PORT-AU-PRINCE (Reuters) - Floods and mudslides killed at least 13 people in Haiti over the weekend, raising fears about the vulnerability of survivors of the January 12 earthquake, officials and aid workers said on Monday.
Haiti’s civil protection agency said four people died when floodwaters triggered by torrential rains swept through Les Cayes, a port and the country’s third-largest city located on the southern coast about 100 miles (160 km) west of the quake-shattered capital Port-au-Prince.
“At one point, people had to climb on the roofs of their homes ... Les Cayes was flooded by more than 60 percent,” Joseph Yves-Marie Aubourg, the government’s representative in the region, told Reuters.
Four more people were killed in nearby Cavaillon, four in Saint Louis du Sud and one in Aquin, the civil protection agency said. Three people were missing and close to 3,500 were evacuated from their homes, it added.

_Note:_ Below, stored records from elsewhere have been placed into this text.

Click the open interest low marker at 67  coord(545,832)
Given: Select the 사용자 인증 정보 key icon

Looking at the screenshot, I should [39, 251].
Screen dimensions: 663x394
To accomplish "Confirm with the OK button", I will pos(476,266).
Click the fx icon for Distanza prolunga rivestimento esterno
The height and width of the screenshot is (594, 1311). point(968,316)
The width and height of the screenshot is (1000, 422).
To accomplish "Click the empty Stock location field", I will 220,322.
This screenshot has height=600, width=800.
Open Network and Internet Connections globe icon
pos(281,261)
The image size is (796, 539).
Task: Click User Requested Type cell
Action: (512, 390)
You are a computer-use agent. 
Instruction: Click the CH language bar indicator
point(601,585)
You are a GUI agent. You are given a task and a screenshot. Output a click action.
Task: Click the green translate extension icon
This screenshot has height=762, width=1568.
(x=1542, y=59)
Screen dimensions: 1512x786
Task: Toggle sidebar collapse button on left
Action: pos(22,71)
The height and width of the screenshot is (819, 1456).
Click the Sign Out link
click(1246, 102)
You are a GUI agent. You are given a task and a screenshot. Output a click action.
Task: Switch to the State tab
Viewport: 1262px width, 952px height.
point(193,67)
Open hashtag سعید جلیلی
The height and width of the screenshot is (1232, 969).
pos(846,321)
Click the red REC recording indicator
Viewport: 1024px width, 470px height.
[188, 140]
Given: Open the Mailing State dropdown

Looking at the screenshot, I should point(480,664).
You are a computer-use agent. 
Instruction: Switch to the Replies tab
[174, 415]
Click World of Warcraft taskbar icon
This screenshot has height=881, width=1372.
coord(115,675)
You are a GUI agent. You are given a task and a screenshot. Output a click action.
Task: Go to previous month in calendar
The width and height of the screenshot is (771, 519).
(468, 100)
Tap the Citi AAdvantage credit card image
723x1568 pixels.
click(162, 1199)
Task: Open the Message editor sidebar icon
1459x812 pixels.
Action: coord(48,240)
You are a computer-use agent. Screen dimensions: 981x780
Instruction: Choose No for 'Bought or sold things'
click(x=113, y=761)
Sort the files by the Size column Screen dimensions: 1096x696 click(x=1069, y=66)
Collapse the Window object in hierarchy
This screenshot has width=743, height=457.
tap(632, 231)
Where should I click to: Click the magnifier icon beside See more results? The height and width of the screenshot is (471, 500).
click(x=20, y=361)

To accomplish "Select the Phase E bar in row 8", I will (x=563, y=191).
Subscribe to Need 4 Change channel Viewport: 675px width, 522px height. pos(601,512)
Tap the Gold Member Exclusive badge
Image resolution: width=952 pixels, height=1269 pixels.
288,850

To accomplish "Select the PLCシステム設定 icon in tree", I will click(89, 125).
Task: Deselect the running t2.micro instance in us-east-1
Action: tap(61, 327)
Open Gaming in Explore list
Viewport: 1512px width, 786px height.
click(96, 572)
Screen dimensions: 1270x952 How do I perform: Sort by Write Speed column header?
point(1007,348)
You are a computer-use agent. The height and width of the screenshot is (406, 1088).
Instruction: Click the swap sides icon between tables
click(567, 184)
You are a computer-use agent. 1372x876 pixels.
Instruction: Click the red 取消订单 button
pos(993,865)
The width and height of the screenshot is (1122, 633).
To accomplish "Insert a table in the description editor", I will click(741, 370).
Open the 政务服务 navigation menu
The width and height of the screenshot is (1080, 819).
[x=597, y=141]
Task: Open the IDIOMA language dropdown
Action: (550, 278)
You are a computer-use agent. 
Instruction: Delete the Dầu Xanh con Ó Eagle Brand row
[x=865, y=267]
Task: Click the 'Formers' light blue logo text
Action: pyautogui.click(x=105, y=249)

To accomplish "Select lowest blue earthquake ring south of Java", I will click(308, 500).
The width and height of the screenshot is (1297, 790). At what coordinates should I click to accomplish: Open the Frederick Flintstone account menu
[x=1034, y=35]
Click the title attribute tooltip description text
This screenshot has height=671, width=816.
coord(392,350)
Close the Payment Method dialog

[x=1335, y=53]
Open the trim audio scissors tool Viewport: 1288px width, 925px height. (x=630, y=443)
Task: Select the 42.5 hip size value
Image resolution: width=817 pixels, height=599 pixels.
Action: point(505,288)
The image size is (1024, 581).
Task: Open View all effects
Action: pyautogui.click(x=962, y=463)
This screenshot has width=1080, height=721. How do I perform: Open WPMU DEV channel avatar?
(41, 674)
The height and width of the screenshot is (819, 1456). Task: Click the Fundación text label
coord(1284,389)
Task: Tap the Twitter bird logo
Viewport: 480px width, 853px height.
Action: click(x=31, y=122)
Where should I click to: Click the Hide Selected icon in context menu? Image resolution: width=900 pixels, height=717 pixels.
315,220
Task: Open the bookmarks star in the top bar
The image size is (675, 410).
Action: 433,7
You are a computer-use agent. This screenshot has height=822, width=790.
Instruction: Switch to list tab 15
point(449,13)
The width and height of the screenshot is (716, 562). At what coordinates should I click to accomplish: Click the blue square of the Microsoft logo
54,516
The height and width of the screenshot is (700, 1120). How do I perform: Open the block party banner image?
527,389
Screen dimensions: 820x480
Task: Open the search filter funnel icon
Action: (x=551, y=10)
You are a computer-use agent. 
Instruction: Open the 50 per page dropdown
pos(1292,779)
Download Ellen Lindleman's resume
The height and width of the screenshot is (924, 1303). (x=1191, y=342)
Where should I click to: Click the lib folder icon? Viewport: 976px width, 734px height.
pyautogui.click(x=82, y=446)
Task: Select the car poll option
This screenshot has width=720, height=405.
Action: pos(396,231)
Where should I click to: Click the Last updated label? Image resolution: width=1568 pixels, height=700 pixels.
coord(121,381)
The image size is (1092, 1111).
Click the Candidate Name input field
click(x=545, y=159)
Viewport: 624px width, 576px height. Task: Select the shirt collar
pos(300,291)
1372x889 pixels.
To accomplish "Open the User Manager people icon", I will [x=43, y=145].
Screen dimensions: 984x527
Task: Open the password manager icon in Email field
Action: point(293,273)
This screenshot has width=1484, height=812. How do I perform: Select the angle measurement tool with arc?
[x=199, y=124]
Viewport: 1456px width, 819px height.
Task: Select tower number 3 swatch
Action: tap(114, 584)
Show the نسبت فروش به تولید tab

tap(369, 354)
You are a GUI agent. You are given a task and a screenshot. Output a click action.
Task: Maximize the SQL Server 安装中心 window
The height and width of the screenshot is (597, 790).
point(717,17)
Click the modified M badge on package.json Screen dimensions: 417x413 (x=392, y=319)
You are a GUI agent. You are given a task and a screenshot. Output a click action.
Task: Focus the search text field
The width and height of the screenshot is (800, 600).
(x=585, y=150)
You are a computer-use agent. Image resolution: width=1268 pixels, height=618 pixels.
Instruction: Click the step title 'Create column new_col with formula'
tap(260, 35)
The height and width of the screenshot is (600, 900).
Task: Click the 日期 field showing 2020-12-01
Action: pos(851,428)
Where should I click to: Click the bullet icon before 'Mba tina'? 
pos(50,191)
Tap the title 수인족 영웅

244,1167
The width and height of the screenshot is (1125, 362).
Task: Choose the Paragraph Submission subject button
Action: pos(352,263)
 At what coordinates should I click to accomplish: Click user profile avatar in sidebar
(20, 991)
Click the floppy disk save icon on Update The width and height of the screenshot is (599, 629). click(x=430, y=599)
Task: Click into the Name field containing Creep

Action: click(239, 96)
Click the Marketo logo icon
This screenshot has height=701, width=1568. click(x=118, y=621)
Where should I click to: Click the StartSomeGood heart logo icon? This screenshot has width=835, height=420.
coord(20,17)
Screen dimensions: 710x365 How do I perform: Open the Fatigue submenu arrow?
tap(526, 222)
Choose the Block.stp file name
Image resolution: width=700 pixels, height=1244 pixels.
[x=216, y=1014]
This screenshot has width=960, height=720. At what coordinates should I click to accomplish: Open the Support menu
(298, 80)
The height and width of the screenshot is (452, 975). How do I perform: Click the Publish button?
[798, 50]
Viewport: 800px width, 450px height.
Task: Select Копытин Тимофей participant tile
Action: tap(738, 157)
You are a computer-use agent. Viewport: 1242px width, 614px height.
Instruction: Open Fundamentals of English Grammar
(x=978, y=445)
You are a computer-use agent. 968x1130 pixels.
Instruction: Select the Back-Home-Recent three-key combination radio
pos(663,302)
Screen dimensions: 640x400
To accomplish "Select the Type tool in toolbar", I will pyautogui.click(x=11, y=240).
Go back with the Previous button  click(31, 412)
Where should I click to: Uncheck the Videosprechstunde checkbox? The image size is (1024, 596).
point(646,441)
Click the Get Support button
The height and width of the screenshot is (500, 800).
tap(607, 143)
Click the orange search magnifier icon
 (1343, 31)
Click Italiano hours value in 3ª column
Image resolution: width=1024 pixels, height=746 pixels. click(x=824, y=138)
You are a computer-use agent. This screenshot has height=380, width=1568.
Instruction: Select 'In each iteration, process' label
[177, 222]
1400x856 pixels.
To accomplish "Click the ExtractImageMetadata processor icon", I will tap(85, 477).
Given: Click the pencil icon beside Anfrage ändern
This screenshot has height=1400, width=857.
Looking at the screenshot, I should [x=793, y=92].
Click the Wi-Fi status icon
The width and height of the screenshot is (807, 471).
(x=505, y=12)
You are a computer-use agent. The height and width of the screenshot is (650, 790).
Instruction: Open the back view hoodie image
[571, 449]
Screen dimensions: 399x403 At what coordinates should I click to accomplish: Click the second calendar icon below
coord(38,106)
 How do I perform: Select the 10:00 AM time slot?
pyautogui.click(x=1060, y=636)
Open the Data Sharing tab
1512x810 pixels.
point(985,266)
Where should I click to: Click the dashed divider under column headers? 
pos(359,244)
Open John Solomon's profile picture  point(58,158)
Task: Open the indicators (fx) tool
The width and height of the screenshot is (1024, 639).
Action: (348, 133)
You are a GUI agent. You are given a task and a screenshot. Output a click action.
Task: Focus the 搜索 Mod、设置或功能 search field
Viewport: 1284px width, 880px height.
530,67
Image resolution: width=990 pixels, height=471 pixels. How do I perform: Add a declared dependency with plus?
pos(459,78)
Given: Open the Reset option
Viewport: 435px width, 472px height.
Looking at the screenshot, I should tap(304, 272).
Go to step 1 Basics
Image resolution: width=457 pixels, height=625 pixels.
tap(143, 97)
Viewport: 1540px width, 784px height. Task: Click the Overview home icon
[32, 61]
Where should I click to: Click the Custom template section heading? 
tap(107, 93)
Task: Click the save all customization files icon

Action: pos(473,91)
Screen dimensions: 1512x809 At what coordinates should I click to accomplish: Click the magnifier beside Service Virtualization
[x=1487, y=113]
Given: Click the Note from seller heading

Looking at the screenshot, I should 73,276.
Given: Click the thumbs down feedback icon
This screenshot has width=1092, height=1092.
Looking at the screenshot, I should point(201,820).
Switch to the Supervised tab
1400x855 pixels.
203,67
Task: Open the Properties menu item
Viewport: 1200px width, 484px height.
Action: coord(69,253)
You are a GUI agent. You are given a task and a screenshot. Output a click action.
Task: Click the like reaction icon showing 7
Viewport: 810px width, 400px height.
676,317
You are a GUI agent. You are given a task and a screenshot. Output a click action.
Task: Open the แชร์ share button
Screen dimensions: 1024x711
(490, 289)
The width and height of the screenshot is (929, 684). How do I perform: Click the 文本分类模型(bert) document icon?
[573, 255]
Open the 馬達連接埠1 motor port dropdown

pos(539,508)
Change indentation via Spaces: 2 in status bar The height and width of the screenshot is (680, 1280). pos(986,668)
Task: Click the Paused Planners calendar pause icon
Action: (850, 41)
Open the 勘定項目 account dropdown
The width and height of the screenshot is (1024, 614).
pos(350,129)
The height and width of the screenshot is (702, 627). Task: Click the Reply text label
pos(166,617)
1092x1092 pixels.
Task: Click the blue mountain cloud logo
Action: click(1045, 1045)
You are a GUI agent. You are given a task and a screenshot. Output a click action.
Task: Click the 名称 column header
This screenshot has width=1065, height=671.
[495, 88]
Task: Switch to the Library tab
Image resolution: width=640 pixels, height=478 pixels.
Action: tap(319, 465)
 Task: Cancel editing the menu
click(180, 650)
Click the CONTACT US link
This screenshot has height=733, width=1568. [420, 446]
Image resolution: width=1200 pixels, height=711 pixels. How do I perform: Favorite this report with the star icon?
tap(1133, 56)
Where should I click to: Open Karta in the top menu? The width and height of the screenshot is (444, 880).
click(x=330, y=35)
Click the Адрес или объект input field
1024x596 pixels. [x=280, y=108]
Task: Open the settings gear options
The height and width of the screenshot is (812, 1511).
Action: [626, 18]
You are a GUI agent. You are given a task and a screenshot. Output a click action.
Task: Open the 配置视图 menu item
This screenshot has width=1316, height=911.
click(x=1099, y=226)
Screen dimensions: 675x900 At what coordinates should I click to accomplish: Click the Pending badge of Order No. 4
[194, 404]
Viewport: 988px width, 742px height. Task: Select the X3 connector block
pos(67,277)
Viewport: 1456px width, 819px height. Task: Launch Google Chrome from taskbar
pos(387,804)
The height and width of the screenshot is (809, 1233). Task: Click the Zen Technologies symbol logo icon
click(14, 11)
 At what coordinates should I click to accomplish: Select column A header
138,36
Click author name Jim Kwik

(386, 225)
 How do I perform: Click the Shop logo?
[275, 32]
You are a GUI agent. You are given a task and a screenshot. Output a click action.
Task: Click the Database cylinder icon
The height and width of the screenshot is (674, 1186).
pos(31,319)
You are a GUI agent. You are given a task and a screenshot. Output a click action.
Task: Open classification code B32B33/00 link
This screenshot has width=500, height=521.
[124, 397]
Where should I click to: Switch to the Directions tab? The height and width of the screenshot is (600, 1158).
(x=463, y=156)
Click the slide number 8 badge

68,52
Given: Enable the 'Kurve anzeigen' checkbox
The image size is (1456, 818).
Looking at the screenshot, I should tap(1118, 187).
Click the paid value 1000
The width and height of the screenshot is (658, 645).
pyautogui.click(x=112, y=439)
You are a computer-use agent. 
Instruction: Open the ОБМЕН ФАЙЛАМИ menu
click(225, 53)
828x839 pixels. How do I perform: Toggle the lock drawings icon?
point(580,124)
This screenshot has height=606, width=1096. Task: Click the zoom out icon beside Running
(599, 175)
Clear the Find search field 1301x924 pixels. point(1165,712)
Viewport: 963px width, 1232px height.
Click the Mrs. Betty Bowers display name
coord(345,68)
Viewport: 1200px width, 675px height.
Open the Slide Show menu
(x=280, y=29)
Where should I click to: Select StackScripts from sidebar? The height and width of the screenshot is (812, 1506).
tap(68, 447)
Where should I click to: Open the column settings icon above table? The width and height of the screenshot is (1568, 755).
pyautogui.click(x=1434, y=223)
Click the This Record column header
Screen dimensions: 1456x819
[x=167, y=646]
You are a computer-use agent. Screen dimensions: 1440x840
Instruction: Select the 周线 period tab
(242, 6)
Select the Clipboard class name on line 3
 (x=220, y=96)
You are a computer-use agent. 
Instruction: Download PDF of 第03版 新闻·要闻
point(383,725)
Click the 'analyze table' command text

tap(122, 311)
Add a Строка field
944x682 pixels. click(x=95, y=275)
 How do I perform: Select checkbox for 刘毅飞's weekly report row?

The January 12 Haitian earthquake wrecked large parts of heavily populated Port-au-Prince and surrounding towns, but also damaged towns to the south and west in the Caribbean country, the poorest state in the Western Hemisphere.
Haiti’s government says the quake, described by some experts as the deadliest natural disaster worldwide in modern times, may have killed up to 300,000 people and left more than a million homeless.
As the start of the annual rainy season looms in March and the risk of floods and mudslides rises, an international relief operation is racing against time to improve shelter conditions for hundreds of thousands of quake victims who are camped out in the streets and open spaces in the capital and other towns.
The weekend rains drenched the survivors’ encampments.
The International Federation of Red Cross and Red Crescent Societies (IFRC), which is coordinating the shelter improvement effort, said nearly 40 percent of the estimated 1.3 million homeless and displaced had so far received shelter materials of some kind, including tarpaulins, tents and shelter toolkits.
But many survivors were still sheltering in flimsy, homemade tents and huts, vulnerable to rains and floods.
“The early floods ... in Les Cayes are a sharp reminder that the very significant disaster-preparedness effort we started after the 2008 hurricanes will have to be expanded and adapted,” said Iain Logan, IFRC’s head of operations in Port-au-Prince.
Some 3,000 people were killed when deadly hurricanes raked the impoverished country in 2008, according to the government. The Atlantic hurricane season starts on June 1.
“We face an almost unique set of circumstances generated by a catastrophic quake, a rainy season, and a hurricane season, one after the other in rapid succession,” Logan said.